Heute hatte ich mein Medien-Didaktik-Seminar ausnahmsweise mal in der Frauenklinik der Uni, weil an der Anglistik die Fassade renoviert wird, damit die Bruchbude auch alsbald meistbietend verkauft werden kann. In der Frauenklinik sind deshalb noch ganz fix ein paar Seminarräume eingerichtet worden, die nur einen halben Flur von der Schmerzstation entfernt liegen. Der Geruch des alten Linoleums voller unzähliger medizinischer Duftnoten ist wirklich umwerfend. Einzig gut ist der Wlan-Empfang, immerhin etwas. Der Seminarraum, in dem wir dann heute unsere Sitzung abgehalten haben, war früher ein Entbindungsraum. Unsere Dozentin erzählte, dass sie sich noch lebhaft daran erinnern kann, wie sie in einem Raum wie diesem in eben jenem Gebäude ihre beiden Kinder zur Welt gebracht hat.

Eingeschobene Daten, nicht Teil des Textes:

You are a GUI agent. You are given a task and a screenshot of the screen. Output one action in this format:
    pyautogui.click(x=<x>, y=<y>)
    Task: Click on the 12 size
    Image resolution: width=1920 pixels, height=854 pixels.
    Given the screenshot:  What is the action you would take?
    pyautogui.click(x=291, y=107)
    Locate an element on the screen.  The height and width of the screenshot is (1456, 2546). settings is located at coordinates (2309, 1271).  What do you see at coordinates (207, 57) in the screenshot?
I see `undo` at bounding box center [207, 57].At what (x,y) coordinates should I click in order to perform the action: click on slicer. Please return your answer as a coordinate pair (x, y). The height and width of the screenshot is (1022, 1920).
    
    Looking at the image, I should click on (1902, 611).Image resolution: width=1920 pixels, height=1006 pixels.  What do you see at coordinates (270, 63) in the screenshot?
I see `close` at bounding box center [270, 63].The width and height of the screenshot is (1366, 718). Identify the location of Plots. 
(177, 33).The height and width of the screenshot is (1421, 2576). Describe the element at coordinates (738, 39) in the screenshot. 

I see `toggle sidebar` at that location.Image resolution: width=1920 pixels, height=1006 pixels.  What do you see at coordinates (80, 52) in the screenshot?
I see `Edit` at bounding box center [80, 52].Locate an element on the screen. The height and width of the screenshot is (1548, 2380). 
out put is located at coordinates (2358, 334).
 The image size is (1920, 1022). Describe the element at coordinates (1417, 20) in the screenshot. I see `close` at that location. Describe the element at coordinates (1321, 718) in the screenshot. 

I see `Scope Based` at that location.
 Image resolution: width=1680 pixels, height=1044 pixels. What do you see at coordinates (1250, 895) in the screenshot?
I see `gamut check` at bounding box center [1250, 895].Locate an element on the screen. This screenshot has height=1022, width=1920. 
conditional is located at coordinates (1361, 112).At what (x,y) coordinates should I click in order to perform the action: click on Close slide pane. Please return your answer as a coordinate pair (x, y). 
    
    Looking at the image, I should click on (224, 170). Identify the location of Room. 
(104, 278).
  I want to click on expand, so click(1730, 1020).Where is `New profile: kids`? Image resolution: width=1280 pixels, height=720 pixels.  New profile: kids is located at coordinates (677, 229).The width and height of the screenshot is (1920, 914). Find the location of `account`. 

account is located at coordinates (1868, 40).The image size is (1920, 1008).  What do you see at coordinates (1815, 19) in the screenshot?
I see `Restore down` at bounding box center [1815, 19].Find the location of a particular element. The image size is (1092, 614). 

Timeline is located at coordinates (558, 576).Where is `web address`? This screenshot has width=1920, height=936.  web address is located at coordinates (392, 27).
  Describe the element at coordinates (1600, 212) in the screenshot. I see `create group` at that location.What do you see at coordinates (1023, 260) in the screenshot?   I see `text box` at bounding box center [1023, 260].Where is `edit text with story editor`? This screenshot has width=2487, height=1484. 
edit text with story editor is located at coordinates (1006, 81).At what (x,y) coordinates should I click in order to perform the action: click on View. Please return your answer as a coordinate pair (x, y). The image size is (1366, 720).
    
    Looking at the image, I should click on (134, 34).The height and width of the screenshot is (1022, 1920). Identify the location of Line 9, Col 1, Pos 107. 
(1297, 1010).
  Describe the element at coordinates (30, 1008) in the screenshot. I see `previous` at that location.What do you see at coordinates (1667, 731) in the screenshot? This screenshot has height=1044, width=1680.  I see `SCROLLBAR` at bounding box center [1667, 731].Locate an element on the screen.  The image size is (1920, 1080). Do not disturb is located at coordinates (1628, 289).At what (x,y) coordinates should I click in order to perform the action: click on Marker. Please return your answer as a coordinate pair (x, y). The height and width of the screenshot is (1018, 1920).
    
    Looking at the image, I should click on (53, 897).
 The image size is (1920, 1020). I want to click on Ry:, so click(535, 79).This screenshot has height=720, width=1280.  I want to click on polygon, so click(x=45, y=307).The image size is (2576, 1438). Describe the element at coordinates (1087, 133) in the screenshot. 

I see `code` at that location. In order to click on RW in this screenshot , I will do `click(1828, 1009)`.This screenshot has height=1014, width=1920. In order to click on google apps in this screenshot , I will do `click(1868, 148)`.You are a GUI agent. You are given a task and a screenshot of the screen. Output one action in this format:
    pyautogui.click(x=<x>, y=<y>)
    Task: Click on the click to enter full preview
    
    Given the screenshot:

Die Frauenklinik soll zwar ein umgestaltetes Unigebäude werden, doch zumindest nicht das für uns Philologen. Unsere Halbgötter in weiß residieren ja mittlerweile fast vollständig im täglich wachsenden Klinikum am neuen Campus und treten ihre Räumlichkeiten ganz großzügig an uns Geisteswissenschaftler ab. Alle Philologien sollen gemeinsam in die alte Chirurgie und innere Medizin ziehen, wurde uns heute erzählt. Dort soll wohl ein richtiger Campus mit Hörsaalgebäude und Mensa für uns entstehen. Das werde ich natürlich nicht mehr erleben, aber interessant ist es schon. Von unserem neuen Lieblingsplatz in der Unibibliothek aus haben wir täglich einen hervorragenden Blick auf die Baumaßnahmen am neuen Campus. Allem voran der Bau der neuen Mensa. Auch deren Einweihung wird wohl nach meinem Abschluss stattfinden, aber es kann einen schon in Depressionen stürzen, was hier für unsere naturwissenschaftliche Elite alles hingestellt wird, während bei uns der Putz von den Wänden bröckelt und die Treppen nicht mehr sicher sind. Aber immerhin können wir auch die relativ neue Unibibliothek intensiv nutzen. Das ist ja schon mal was. Während ich mich hier so erfolgreich von der Arbeit abhalte, habe ich mal wieder die Musik von Missy Higgins für mich entdeckt. Singer/Songwriter ist ja sowieso immer gut und besonders gern mag ich Songs von ihr wie the special two
oder Scar
oder das gerne in meinen geliebten amerikanischen Serien verwendete Where I stood
Aber genug von Musik und Ablenkungen und überhaupt. Morgen geht ja endlich die EM los, auf die ich mich schon lange freue. Die paar Wochen mit nur wenig Fußball waren schon eine harte Probe für den Lieblingsmitbewohner und mich. Wir haben uns mit allerlei Testspielen über Wasser gehalten. Mir hilft auch immer meine Ersatzdroge Tennis sehr gut über diese schweren Zeiten hinweg, schließlich sind grad die French Open.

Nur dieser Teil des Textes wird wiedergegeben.